Der Oberste Gerichtshof hat am 5.April 1984 unter dem Vorsitz des Senatspräsidenten des Obersten Gerichtshofs Dr. Harbich, in Gegenwart der Hofräte des Obersten Gerichtshofs Dr. Müller, Dr. Schneider, Dr. Felzmann und Dr. Brustbauer als Richter sowie des Richteramtsanwärters Dr. Brandstätter als Schriftführers in der Strafsache gegen Karl A wegen des Finanzvergehens der Abgabenhinterziehung nach § 33 Abs 2 lit a FinStrG über die vom Angeklagten gegen das Urteil des Landesgerichts für Strafsachen Wien als Schöffengerichts vom 30. August 1983, GZ. 6 c Vr 3648/83-13, erhobene Nichtigkeitsbeschwerde und Berufung nach öffentlicher Verhandlung, nach Anhörung des Vortrags des Berichterstatters, Hofrats des Obersten Gerichtshofs Dr. Schneider, der Ausführungen des Verteidigers Dr. Gerö, des Vertreters der Generalprokuratur, Generalanwalts Dr. Strasser, und des Vertreters der Finanzstrafbehörde, Oberfinanzrats Dr. Gerstner, zu Recht erkannt:

Spruch

Die Nichtigkeitsbeschwerde wird verworfen.

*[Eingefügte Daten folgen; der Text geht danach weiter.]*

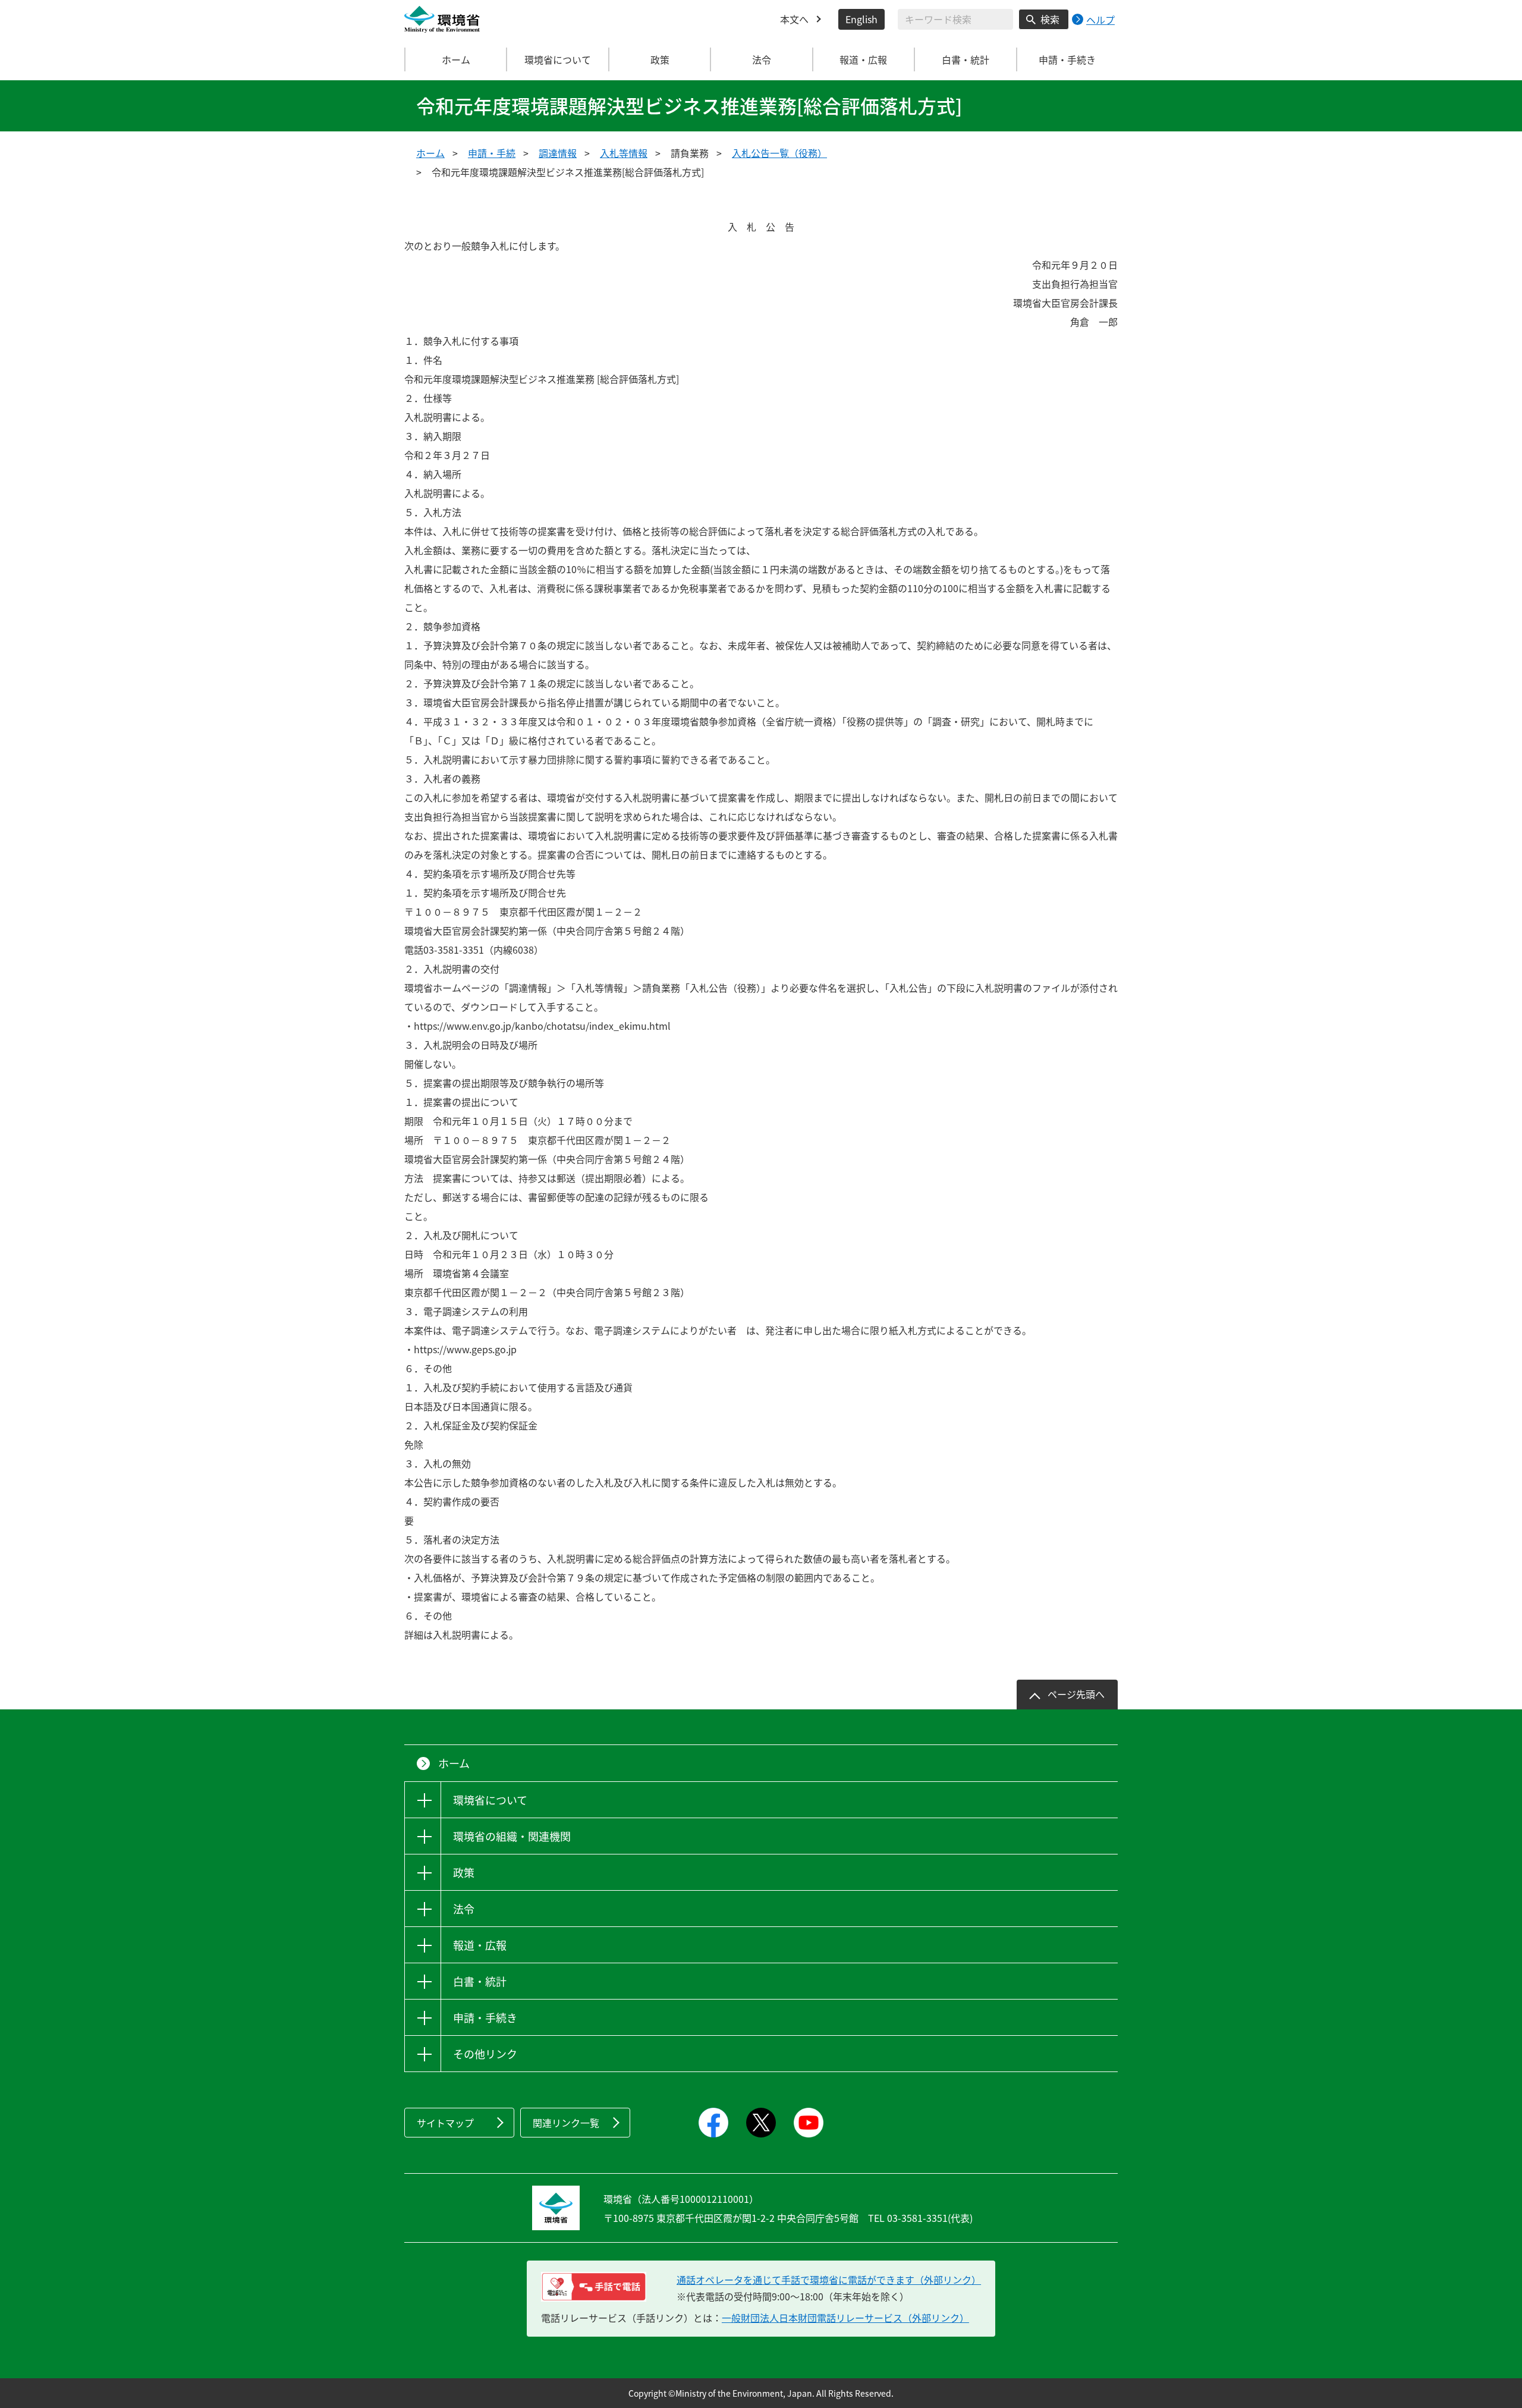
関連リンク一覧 (566, 2122)
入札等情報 (623, 153)
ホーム (456, 59)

Der Berufung wird nicht Folge gegeben.

Gemäß § 390 a StPO fallen dem Angeklagten die Kosten des Rechtsmittelverfahrens zur Last.

Text

Gründe:

Der einen Großhandel mit Bijouteriewaren betreibende Kaufmann Karl A wurde des Finanzvergehens der Abgabenhinterziehung nach § 33 Abs 2 lit a, Abs 3 lit b und d FinStrG schuldig erkannt (richtig:

nur nach § 33 Abs 2 lit a FinStrG, weil nurdort der Tatbestand umschrieben ist - 'wer vorsätzlich ... bewirkt ...' - und § 33 Abs 3 lit a bis f FinStrG bloßLegaldefinitionen des Bewirkens, d.h. der möglichen Arten und des Zeitpunkts der technischen Vollendung des Vergehens, enthält).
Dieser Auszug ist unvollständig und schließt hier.